Interestingly the IAB [Interactive Advertising Bureau] announced that from the start of February this year that it no longer considered Unique Browsers a reliable metric for online traffic within Australia. In fact Neilson have even stopped recording this measurement within their Market Intelligence Product.
However the issue is it is now easier than ever to be a publisher, to gain an audience and to become a place that businesses will spend money with in order to talk to your audience. With that however comes responsibility, and unfortunately new media does not have a mandate in insuring they have their statistics audited or their site metrics certified by an independent provider as yet.

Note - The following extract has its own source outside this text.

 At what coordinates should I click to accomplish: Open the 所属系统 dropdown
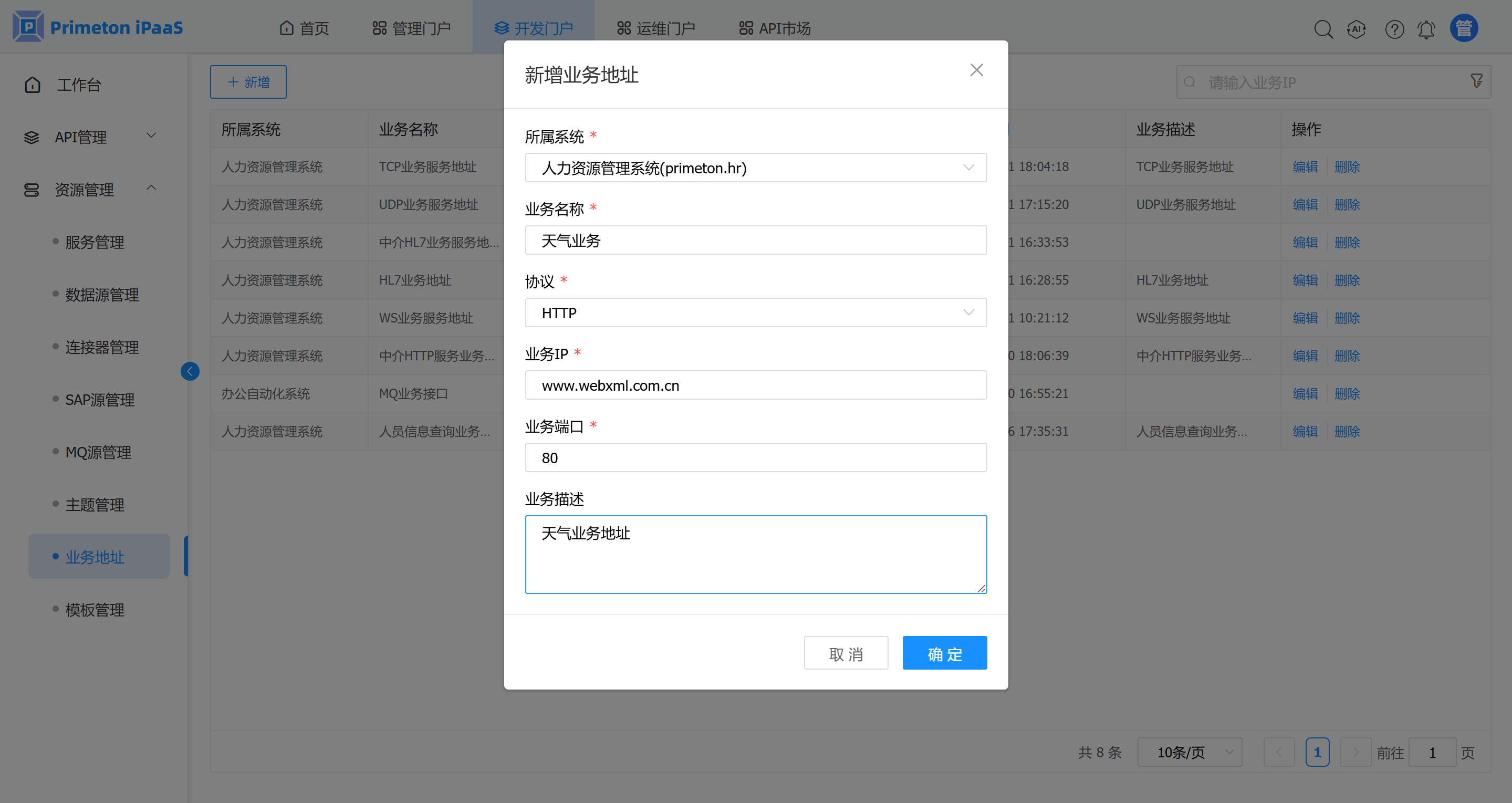[x=755, y=168]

In the publishing industry sales conversations always start off talking about numbers, rightly so, advertisers want to know how many people they are going to get their brand in front of. However more and more as the war for being the number one source of information in your sector increases and the fight for advertising dollars get’s harder publishers and bloggers are becoming far more dishonest about their reporting, and by dishonest they are working out how they can trick Google and Alexa into making them appear to be something they are not.
It is no coincidence that right now sites promising to deliver you “25,000 real visitors a day” and people on sites like Fiverr are offering to do similar things are a booming market, because more and more people with a website fall into the trap of thinking that these are in fact REAL visitors when they are actually not. These services do however increase your numbers on Google Analytics, obviously if you dig down you can tell what is going on, but usually sales conversations just involve the top line numbers.

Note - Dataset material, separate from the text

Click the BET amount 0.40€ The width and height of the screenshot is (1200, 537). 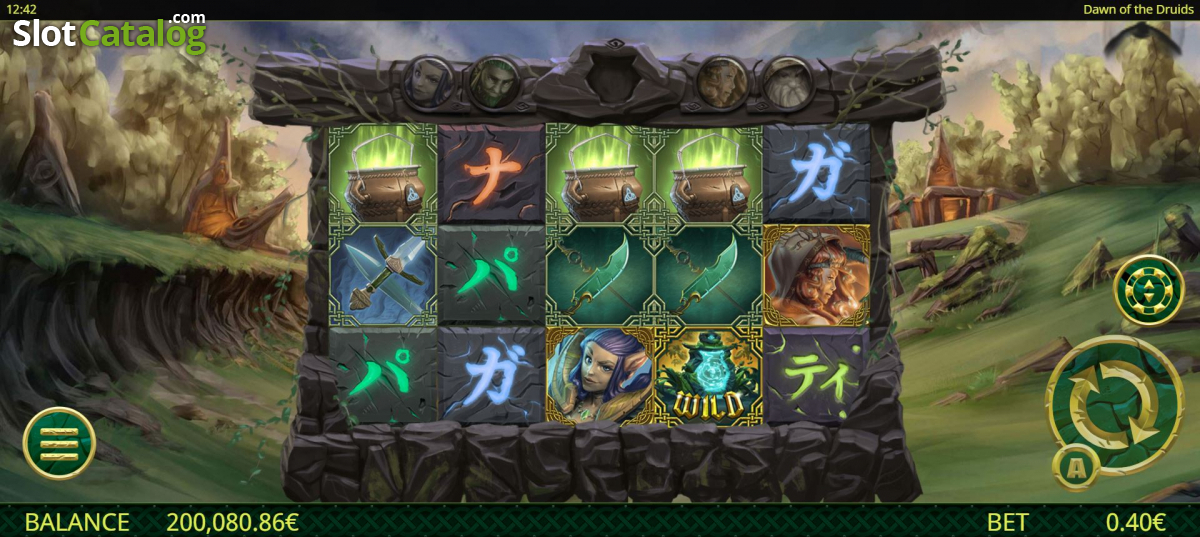point(1136,522)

These services also increase your Alexa rankings [if you are not a certified site through Alexa] – you see Alexa certified sites actually [unlike analytics] only show 100% real traffic stats and weeds out the traffic from bots and crawlers. Therefore if you are honest about your numbers as a publisher, these two sets of stats will only ever have minor discrepancies.

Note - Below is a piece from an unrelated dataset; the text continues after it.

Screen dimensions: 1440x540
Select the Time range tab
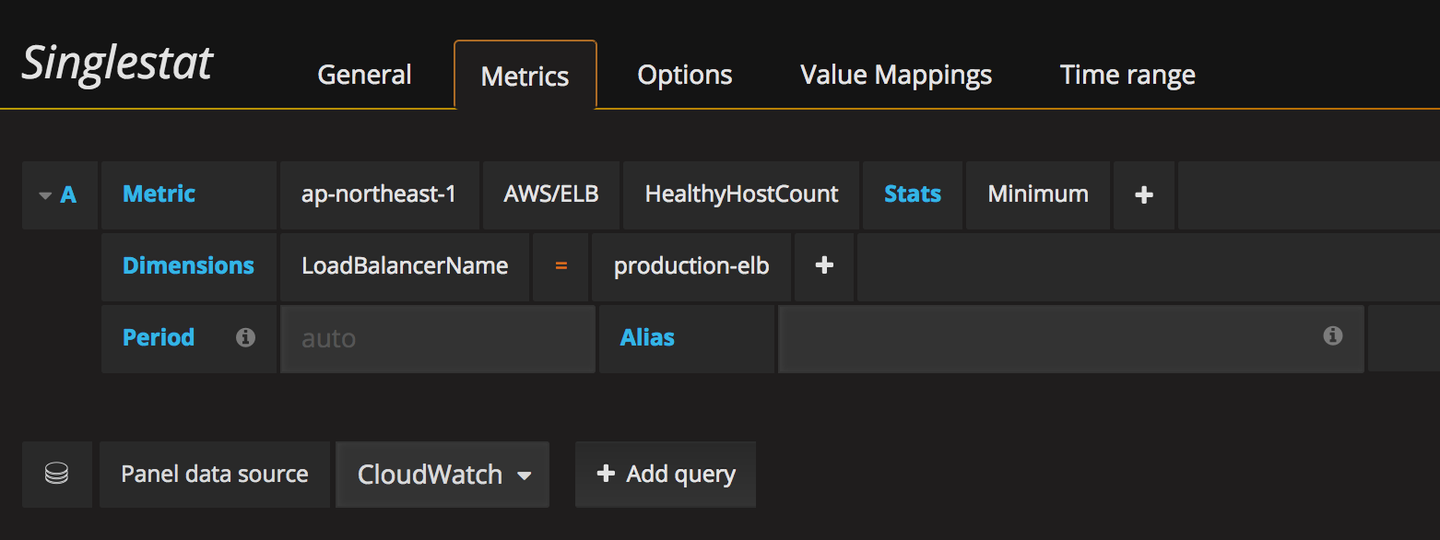[x=1127, y=75]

What the new media world and bloggers are doing increasingly are delivering insane numbers and landing big clients and what in a lot of cases is quite a handsome campaign spend. However if your blog or news site does not bring home the bacon then you pretty much can say goodbye to working with that client ever again. You see when it comes to sales, it’s a science and “x” number of readers should always yeild “y” set of results for someone. Fake traffic will never convert, fake traffic can’t enter a competition, vanity metrics for the sake of a quick win will always lead your blog towards a slow and painful death.
The quick wins will keep coming until you have run out of people to talk to. Then you are up shit creek.
New Media need to focus on the stats that matter: Time on Site let’s you know how engaged people are // Bounce Rates let you know how sticky your content is // Measure and Track ALL campaigns yourself in conjunction with your clients, have weekly meetings and do everything you can to insure they make money by spending it with you. That’s the stuff that matters, that’s the difference between a fast crash and longevity in this sector.
Growth is important, Revenue Growth is VERY important, but I would rather grow a little slower and make sure we have repeat business every month, forming partnerships with our clients, instead of only holding onto them for a split second before they leave and never return.
Your can’t fudge numbers in business, you’ll always be caught out and you’ll never have the privilege of knowing that satisfaction of really reaching a readership goal, through hard work and being forced to produce content that is meaningful and engaging.
Tell an advertiser you can get them in front of 100 thousand people they’ll spend some money with you once. Guaranteeing you can get an advertiser 100 quality leads from a campaign they’ll spend money with you every month.